What needs to be done: Of the entries below, return exactly those lines that fall between the one containing "Auto Pawn of Daytona (113, 2519)" and the one containing "Critical Illness (128, 2566)", the two end lines included.

Supplied material:
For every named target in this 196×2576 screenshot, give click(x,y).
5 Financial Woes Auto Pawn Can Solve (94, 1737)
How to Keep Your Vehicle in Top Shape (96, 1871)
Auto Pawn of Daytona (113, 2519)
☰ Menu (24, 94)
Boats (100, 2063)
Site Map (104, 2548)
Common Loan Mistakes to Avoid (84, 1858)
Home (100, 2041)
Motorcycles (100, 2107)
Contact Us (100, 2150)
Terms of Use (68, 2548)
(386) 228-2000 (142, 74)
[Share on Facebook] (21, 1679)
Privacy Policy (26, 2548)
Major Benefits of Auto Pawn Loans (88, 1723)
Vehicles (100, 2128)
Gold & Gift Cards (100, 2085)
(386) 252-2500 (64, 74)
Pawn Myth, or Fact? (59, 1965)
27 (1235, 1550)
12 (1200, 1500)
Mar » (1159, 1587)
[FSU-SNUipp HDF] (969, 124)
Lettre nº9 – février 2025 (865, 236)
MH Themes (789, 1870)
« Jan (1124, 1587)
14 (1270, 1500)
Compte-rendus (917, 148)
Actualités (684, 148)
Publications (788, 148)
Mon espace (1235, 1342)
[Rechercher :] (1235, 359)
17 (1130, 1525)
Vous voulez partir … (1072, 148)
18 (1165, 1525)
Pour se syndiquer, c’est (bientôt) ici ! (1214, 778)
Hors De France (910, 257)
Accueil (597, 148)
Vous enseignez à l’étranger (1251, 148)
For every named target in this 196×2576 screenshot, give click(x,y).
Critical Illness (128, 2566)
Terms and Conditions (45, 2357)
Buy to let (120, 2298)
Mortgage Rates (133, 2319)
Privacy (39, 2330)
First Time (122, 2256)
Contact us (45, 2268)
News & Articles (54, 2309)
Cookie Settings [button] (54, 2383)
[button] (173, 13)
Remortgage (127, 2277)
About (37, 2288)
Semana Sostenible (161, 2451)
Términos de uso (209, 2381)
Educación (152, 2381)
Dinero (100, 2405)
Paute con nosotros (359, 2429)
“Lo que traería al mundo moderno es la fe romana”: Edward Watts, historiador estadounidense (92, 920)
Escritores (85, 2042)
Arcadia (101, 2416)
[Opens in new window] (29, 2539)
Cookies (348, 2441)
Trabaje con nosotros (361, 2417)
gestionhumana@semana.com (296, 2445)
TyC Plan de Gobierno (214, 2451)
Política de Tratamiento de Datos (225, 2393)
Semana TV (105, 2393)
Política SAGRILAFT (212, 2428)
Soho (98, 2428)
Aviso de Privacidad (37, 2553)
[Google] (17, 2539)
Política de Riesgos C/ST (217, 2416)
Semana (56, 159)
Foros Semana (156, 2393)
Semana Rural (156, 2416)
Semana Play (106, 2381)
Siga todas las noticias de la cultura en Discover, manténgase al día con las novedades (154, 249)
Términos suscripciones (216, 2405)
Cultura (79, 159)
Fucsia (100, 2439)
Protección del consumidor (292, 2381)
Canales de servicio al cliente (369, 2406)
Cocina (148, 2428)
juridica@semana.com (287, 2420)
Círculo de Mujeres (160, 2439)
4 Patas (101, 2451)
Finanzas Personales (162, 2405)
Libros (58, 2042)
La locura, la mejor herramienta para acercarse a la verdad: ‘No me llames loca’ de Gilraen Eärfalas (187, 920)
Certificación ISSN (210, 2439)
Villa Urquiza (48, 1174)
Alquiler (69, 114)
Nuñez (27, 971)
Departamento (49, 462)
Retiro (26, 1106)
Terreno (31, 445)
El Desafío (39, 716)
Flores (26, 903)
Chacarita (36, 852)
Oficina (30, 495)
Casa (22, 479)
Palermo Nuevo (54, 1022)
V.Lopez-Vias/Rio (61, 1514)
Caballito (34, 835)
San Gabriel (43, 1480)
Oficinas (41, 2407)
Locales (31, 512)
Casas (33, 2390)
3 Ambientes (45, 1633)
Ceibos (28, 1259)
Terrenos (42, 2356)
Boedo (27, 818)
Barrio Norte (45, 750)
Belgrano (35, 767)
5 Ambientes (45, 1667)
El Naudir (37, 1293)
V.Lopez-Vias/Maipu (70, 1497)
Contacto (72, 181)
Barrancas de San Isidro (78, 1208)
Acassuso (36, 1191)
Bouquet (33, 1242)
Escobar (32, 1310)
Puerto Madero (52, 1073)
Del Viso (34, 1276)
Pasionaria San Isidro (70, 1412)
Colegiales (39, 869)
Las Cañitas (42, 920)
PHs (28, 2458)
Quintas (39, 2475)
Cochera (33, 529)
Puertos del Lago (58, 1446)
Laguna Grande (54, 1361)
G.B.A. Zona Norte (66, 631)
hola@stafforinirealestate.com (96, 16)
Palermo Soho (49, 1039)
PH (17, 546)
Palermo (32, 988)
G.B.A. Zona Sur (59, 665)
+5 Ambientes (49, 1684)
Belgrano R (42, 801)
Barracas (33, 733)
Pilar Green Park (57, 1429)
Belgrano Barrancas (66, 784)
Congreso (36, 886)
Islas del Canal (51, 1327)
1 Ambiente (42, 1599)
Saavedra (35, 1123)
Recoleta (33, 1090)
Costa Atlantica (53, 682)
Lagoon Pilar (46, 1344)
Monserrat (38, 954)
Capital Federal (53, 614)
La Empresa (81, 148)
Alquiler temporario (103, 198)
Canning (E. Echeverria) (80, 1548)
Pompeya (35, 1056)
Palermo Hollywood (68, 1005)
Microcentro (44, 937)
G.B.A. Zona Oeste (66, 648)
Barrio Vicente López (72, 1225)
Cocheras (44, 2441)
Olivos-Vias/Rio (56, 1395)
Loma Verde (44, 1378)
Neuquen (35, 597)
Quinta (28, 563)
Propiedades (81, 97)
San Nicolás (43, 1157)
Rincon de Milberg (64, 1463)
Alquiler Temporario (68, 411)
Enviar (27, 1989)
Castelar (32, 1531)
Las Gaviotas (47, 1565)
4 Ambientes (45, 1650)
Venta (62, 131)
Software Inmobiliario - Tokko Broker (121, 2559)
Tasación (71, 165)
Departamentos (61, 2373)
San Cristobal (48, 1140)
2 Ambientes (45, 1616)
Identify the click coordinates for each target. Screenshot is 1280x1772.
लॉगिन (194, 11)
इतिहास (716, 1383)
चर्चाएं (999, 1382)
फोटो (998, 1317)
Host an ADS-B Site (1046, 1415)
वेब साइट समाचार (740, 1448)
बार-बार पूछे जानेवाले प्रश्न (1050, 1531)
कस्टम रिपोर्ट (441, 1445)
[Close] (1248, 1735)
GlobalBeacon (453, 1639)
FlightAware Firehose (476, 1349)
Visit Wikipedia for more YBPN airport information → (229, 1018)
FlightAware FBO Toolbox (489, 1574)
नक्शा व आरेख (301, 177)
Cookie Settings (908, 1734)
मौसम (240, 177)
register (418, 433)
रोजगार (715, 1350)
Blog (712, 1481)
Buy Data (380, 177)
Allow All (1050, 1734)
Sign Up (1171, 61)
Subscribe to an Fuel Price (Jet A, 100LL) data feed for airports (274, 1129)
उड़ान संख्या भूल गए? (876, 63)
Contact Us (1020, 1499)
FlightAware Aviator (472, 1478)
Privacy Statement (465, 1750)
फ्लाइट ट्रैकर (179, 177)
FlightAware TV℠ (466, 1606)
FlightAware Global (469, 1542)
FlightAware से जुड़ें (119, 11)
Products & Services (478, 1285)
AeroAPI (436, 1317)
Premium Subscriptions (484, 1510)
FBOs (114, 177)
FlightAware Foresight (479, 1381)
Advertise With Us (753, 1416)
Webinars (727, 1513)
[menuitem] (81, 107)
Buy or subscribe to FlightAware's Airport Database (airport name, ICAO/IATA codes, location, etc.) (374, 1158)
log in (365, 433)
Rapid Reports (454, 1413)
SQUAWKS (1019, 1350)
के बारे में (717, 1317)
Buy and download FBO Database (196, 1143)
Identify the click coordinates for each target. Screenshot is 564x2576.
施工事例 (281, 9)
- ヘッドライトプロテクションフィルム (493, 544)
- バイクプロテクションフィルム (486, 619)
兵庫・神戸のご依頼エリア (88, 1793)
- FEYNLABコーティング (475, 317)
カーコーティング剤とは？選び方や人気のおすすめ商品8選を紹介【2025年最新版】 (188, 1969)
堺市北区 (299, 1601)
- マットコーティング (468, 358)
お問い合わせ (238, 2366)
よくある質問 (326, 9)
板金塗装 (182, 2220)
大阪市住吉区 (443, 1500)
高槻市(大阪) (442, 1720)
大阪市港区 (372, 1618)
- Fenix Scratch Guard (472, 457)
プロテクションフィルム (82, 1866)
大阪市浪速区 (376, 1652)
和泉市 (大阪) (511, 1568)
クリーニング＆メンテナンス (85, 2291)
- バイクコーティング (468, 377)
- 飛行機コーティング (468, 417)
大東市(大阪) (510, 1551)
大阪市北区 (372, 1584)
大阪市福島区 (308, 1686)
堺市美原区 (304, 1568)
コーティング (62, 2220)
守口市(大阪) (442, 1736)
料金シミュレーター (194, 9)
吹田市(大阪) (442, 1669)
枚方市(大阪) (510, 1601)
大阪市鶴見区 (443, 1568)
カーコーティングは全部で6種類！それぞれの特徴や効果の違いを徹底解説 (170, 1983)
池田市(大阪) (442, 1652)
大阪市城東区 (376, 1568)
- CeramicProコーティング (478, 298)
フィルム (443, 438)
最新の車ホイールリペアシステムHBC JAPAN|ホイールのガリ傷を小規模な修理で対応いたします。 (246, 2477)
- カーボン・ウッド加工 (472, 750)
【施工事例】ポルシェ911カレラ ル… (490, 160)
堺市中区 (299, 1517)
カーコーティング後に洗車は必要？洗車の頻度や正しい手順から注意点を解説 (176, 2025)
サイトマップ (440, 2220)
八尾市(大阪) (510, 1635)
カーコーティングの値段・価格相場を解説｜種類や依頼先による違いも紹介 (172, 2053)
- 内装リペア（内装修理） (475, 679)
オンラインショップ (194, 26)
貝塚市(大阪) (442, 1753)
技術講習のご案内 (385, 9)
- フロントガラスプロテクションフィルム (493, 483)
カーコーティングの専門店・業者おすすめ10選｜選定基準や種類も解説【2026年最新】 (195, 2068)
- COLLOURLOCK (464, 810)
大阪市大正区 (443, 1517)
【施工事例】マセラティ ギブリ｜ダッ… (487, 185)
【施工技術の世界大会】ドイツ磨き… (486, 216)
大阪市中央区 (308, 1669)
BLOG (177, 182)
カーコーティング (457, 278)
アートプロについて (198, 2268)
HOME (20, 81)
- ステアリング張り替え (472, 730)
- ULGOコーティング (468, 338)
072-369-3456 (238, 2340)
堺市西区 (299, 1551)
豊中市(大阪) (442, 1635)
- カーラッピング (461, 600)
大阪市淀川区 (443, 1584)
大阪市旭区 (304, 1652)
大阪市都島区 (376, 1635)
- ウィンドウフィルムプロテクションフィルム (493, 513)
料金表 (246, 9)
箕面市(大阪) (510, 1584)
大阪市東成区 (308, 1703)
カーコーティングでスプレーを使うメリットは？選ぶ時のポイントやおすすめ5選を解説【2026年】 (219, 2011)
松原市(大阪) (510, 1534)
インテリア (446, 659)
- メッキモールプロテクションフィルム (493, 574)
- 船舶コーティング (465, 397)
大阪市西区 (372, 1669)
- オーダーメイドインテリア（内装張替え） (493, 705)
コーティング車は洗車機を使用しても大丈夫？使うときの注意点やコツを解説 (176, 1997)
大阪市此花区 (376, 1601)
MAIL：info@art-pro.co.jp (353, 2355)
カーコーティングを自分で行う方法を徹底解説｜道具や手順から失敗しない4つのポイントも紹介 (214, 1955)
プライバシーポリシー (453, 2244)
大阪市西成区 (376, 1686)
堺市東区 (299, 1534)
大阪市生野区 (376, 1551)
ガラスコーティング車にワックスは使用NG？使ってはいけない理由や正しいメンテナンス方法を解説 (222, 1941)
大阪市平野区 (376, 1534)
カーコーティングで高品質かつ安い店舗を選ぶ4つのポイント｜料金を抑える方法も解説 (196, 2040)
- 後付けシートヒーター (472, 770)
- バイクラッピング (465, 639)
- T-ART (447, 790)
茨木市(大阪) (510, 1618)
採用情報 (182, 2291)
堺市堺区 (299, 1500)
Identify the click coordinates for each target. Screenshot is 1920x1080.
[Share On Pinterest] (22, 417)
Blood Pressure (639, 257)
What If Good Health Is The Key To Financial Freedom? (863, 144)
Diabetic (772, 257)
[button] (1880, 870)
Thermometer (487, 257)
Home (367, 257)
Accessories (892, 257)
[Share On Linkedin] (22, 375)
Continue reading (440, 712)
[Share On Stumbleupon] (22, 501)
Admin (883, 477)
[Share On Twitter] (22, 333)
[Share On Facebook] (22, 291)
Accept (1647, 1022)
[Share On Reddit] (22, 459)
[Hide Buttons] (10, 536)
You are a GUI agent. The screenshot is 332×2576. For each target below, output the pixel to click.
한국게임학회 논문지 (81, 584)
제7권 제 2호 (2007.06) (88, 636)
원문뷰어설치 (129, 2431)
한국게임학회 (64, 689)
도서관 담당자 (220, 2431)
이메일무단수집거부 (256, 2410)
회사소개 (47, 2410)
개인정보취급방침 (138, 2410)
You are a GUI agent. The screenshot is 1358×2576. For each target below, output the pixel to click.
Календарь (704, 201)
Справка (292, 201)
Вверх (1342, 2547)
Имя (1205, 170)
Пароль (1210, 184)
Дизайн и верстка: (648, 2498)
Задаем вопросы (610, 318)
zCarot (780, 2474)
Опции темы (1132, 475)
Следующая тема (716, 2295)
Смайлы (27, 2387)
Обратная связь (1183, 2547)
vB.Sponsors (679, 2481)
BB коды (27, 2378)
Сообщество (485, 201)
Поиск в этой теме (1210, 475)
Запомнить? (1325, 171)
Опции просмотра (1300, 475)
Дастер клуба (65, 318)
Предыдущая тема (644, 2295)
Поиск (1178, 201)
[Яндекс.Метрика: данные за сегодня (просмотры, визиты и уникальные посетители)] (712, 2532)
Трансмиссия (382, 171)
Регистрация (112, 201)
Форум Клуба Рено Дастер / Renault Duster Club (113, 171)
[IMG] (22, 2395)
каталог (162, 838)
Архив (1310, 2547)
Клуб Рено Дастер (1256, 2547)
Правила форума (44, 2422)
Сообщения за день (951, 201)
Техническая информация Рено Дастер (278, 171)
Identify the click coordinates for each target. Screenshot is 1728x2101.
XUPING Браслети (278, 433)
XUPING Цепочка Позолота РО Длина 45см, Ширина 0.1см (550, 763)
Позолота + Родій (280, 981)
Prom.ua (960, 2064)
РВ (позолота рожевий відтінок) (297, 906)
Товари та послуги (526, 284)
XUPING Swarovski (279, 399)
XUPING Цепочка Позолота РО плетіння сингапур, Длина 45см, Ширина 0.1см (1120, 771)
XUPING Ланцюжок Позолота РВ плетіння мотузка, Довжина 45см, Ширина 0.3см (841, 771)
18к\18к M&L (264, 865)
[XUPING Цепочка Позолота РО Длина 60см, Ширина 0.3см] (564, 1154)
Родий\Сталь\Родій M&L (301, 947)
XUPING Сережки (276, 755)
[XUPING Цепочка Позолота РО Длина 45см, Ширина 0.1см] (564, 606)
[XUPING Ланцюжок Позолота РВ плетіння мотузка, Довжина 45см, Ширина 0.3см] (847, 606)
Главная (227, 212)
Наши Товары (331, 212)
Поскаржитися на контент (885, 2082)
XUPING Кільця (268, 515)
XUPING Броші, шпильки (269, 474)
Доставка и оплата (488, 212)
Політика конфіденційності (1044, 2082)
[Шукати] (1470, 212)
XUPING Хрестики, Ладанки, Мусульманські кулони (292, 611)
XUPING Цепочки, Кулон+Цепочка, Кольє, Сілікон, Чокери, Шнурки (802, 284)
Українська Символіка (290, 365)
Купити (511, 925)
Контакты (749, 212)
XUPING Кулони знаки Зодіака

Solved problem:
Auto Pawn of Daytona (113, 2519)
☰ Menu (24, 94)
Boats (100, 2063)
Site Map (104, 2548)
Common Loan Mistakes to Avoid (84, 1858)
Home (100, 2041)
Motorcycles (100, 2107)
Contact Us (100, 2150)
Terms of Use (68, 2548)
(386) 228-2000 (142, 74)
[Share on Facebook] (21, 1679)
Privacy Policy (26, 2548)
Major Benefits of Auto Pawn Loans (88, 1723)
Vehicles (100, 2128)
Gold & Gift Cards (100, 2085)
(386) 252-2500 (64, 74)
Pawn Myth, or Fact? (59, 1965)
27 (1235, 1550)
12 (1200, 1500)
Mar » (1159, 1587)
[FSU-SNUipp HDF] (969, 124)
Lettre nº9 – février 2025 (865, 236)
MH Themes (789, 1870)
« Jan (1124, 1587)
14 (1270, 1500)
Compte-rendus (917, 148)
Actualités (684, 148)
Publications (788, 148)
Mon espace (1235, 1342)
[Rechercher :] (1235, 359)
17 (1130, 1525)
Vous voulez partir … (1072, 148)
18 (1165, 1525)
Pour se syndiquer, c’est (bientôt) ici ! (1214, 778)
Hors De France (910, 257)
Accueil (597, 148)
Vous enseignez à l’étranger (1251, 148)
For every named target in this 196×2576 screenshot, give click(x,y).
Critical Illness (128, 2566)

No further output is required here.